Zu unterscheiden ist dabei einerseits die Aufnahme der Fotos und andererseits deren Veröffentlichung. So kann beispielsweise eine Aufnahme auf der privaten Familienfeier aufgrund der Haushaltsaufnahme erst gar nicht den Regeln der DSGVO unterliegen, eine Veröffentlichung in Medien wird aber ggf. der jeweiligen Zustimmung bedürfen.

Recht am eigenen Bild

Neben den datenschutzrechtlichen Vorschriften ist auch noch § 78 UrhG „Recht am eigenen Bild“ zu berücksichtigen.

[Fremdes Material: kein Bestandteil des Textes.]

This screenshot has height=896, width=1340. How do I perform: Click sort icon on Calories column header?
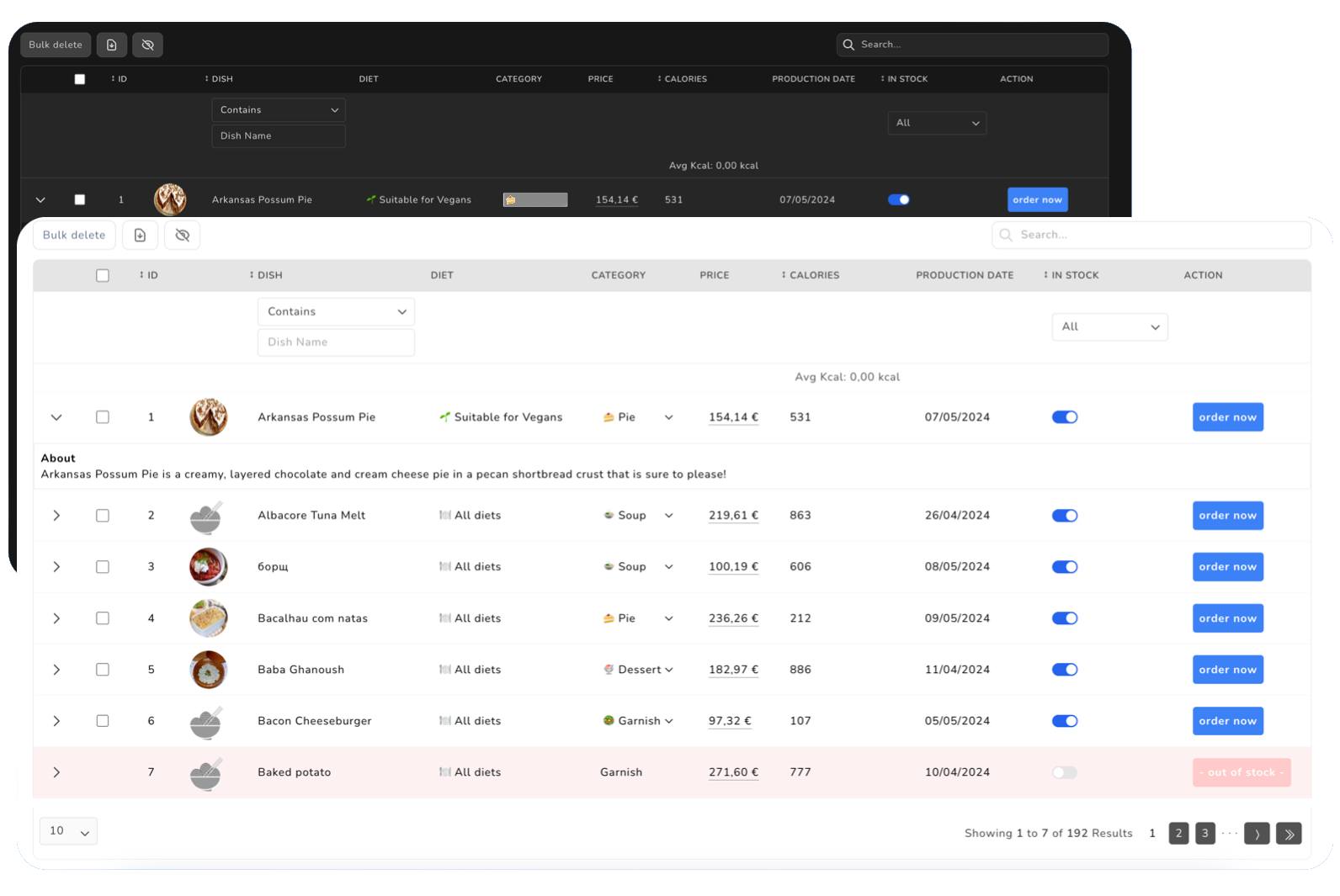[783, 275]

Demnach dürfen Bildnisse von Personen weder öffentlich ausgestellt noch auf eine andere Art, wodurch sie der Öffentlichkeit zugänglich gemacht werden, verbreitet werden, wenn dadurch berechtigte Interessen des Abgebildeten verletzt würden. Das Recht am eigenen Bild ist keine urheberrechtliche Norm, sondern statuiert vielmehr ein Persönlichkeitsrecht.[3]

Berechtigte Interessen des Abgebildeten seien immer dann verletzt, wenn

  • das Bildnis entstellend, entwürdigend oder bloßstellend wirkt
  • die Intimsphäre verletzt wird
  • das Foto für Werbezwecke verwendet wird
  • ein abträglicher Begleittext abgedruckt wird

Werden keine berechtigten Interessen des Abgebildeten verletzt, greift der Bildnisschutz des § 78 UrhG erst gar nicht ein.

 Zusammenfassung

Ja, in der Regel dürfen Fotos bei Veranstaltungen auch ohne Einwilligung der Betroffenen aufgenommen werden. Voraussetzung dafür ist aber das Vorliegen von überwiegenden berechtigten Interessen. Letztendlich muss der Betroffene immer in der Lage sein, der Bildverarbeitung zu widersprechen. Neben den Informationspflichten (Art 13 DSGVO, § 13 DSG) muss auch das Widerspruchsrecht berücksichtigt werden.

Ein freundliches Lächeln in die Kamera bei einem Einzel- oder Gruppenfoto kann bei entsprechender Information übrigens auch als konkludente Einwilligung gewertet werden.


[1] Vgl. Art 6 Abs 1 lit f DSGVO.

[2] Siehe diesbezüglich §9 DSG (Freiheit der Meinungsäußerung und Informationsfreiheit).

[3] Vgl Kodek in Kucsko, urheber.recht § 78 UrhG (Stand 1.12.2017, rdb.at).